Having lived my entire life in the central plains states, prevailing winds are generally from the south and mostly west but can be southeast. If you're coming this way, do it after the 4th of July when the corn is head high, makes a huge difference if traveling west.

fietsbob 02-01-19 03:24 PM


Originally Posted by alan s (Post 20774830)


Rotates within its atmosphere? Please explain. Tradewinds are from the east in tropics. Prevailing westerlies in mid latitudes.

that's a temperature differential as is the gulf stream in the Atlantic ocean and the Coriolis effect . you sailing from the Azores?

OP is riding a bike on land.. I'm on the west coast on the big river.. I was in the US Navy But not the Navigator..



If it really matters to you, May I suggest a course of study in meteorology ......







...

pdlamb 02-04-19 10:38 AM


Originally Posted by BlarneyHammer (Post 20773787)
Why ACA suggests doing almost all of their routes westbound and/or southbound, I'll never know (Pacific Coast is the only one that makes sense to do so). More headwind, and hotter areas later in summer. Brilliant, I tell you!

Well...

Most of the strong winds I experienced on the TransAm were south winds. As Jobst Brandt explained a while back, it feels like a headwind whether you're going east or west. The exception was west of Rawlins, WY going west where we hit a horrible headwind. Same stretch where an eastbound couple we talked to ran into a horrible headwind a few weeks earlier. Big west to east prevailing winds are at 30,000 feet; unless your bike has wings and you've got supplemental oxygen, don't worry about it.
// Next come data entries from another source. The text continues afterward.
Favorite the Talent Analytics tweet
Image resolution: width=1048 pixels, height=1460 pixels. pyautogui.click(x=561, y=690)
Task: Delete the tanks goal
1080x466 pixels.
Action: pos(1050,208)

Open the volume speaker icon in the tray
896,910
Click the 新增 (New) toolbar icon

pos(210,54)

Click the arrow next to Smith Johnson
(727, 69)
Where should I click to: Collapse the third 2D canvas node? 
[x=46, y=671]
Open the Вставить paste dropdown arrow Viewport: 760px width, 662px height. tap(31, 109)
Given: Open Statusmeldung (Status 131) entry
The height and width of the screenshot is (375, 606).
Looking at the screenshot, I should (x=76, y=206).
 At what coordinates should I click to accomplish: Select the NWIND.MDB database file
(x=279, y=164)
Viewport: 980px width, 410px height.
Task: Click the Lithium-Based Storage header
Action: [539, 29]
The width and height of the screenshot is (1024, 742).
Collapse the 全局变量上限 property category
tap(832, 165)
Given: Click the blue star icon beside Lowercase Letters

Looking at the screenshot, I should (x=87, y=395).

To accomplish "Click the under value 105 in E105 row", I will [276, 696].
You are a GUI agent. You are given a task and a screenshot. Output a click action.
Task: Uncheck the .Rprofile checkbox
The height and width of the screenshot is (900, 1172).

Hotter areas later in summer? Leave westbound early May, finish in the PNW around the first of August; the last 4-6 weeks are in low humidity areas at altitude. Contrast that with eastbound, leave early June, you get to spend your last 4-6 weeks in July and August climbing the steepest hills on the route in the heat and brutal humidity of Missouri, Illinois, Kentucky, and Virginia.

Do you like to hit the road early, or ride late in the day? If you're a morning person, go west; the sun at dawn will be in the eyes of oncoming traffic, on the other side of the road from you. That's a safer scenario than traffic coming up behind you in your lane and blinded by the sun so they don't see you. Reverse if you'd rather ride until sunset (or thereabouts). Of course, the weather will be cooler, and the wind much lower, from dawn to noon than noon to dusk: advantage westbound.

wgscott 02-04-19 11:03 AM

Thanks, everyone. I was trying at the minimum to see if there was a universal consensus regarding going West to East (like there is going from North to South on the Pacific Coast route).

alan s 02-04-19 11:31 AM

East to west, you gain three hours. West to east, you lose three. That’s six hours difference depending on which way you ride. North to south is obviously better since it’s downhill the whole way.

Samcls04 02-04-19 12:44 PM

Wouldn't the direction of the sun be more of an issue? I would prefer the sun illuminating the road in front of me than glaring in my face.

fietsbob 02-04-19 01:29 PM

start later in the day..

jamawani 02-04-19 01:36 PM

West to east has a slight advantage - maybe 55% to 45%.
Especially true in the High Plains of Montana, Wyoming, Colorado; Four Corners, and Columbia Gorge -
Where there can be some truly killer westerly winds.

But the main advantage of east to west is saving dessert for last.

JoeyBike 02-04-19 01:44 PM


Originally Posted by Samcls04 (Post 20778797)
Wouldn't the direction of the sun be more of an issue? I would prefer the sun illuminating the road in front of me than glaring in my face.

Sun is a huge issue for me. I am an early riser. I am awake with the first birds, rolling out of camp about the time the sun cracks the horizon. And I like to be off the roads by 2p.m (blue collar Miller Time). So if I rode West to East I would be looking into the sun most of my ride, as would all of the traffic coming up BEHIND me in MY lane.

If you roll out at noon and ride until it's too dark to see, like many people do, then West to East seems to make sense.